It is actually rather easy to implement an OO system in a functional
language.

According to the classical definition,
"An object has state, behavior, and identity; the structure and
behavior of similar objects are defined in their common class; the
terms instance and object are interchangeable".
[See the OO FAQ, http://www.{*filter*}dyne-object-sys.com/oofaq2/ ]
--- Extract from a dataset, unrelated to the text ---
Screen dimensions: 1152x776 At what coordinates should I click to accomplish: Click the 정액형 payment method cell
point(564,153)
Let's consider behavior, which is often understood as an ability to
send an object a message to which it replies. To put in other terms,
we invoke a dispatcher function of the object and pass it an indicator
of a message along with other parameters. The result of that function
is the reply. As far as the external world is concerned, this
dispatcher function is the representation of the object -- it *is* the
object. Well, an object has to encapsulate and maintain a state --
thus the dispatcher function should be a closure. The identity aspect
depends: if the dispatcher function is a pure function, or if it can
mutate its own state ("closed" variables) in response to some
messages.

In 1992 Ken{*filter*}ey wrote a fascinating paper "Scheming with Objects"
[ ftp://ftp.cs.indiana.edu/pub/scheme-repository/doc/pubs/swob.txt ]
It starts as follows
"There is a saying--attributed to Norman Adams--that 'Objects are a
poor man's closures.' In this article we discuss what closures are and
how objects and closures are related, show code samples to make these
abstract ideas concrete, and implement a Scheme Object System which
solves the problems we uncover along the way."
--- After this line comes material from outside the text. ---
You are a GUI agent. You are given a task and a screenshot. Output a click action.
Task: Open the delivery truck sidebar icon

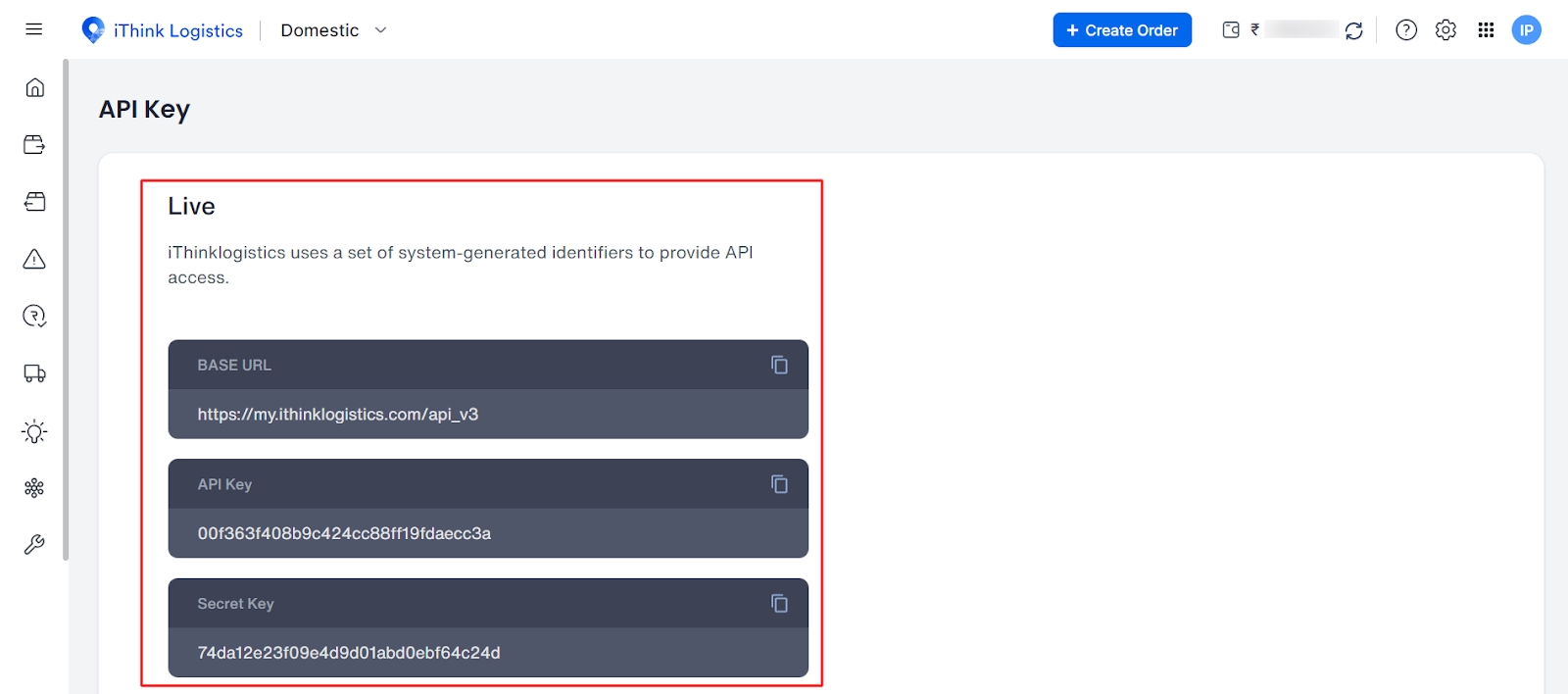pos(34,373)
His paper really implements an OO system in Scheme. It relies heavily
on custom syntax forms though, to make definitions of objects and
classes as familiar as possible. Listing 1 (below) shows a far lighter
version. It deliberately uses only most basic Scheme constructions. It
implements a delegation-based OO system (as found in Self and
Javascript).
In Listing 1, the closures are not pure (they can mutate their own
state). However, one can just as easily implement the same OO system
in a pure functional language: Listing 2. Well, it's Scheme again, its
purely functional subset. Listing 1 is a part of a post (which I
didn't get around to finish) about contra-variance and why it is
important.

Note that Listing 2 demonstrates a fully-fledged OO system with
encapsulation, object identity, inheritance and polymorphism. And no
assignments!

It is possible to implement a two-level OO system, with classes and
instances, in FP. CLOS is a very advanced example of a OO system with
generic functions and multi-methods.



Quote:

> How do we define that a paradigm can model another one? After all
> one can write an interpreter of any real language using any other
> Turing-complete language. We don't want to say that the C language
> models functional and OO paradigms only because compilers of
functional
> and OO languages use C as their target languages.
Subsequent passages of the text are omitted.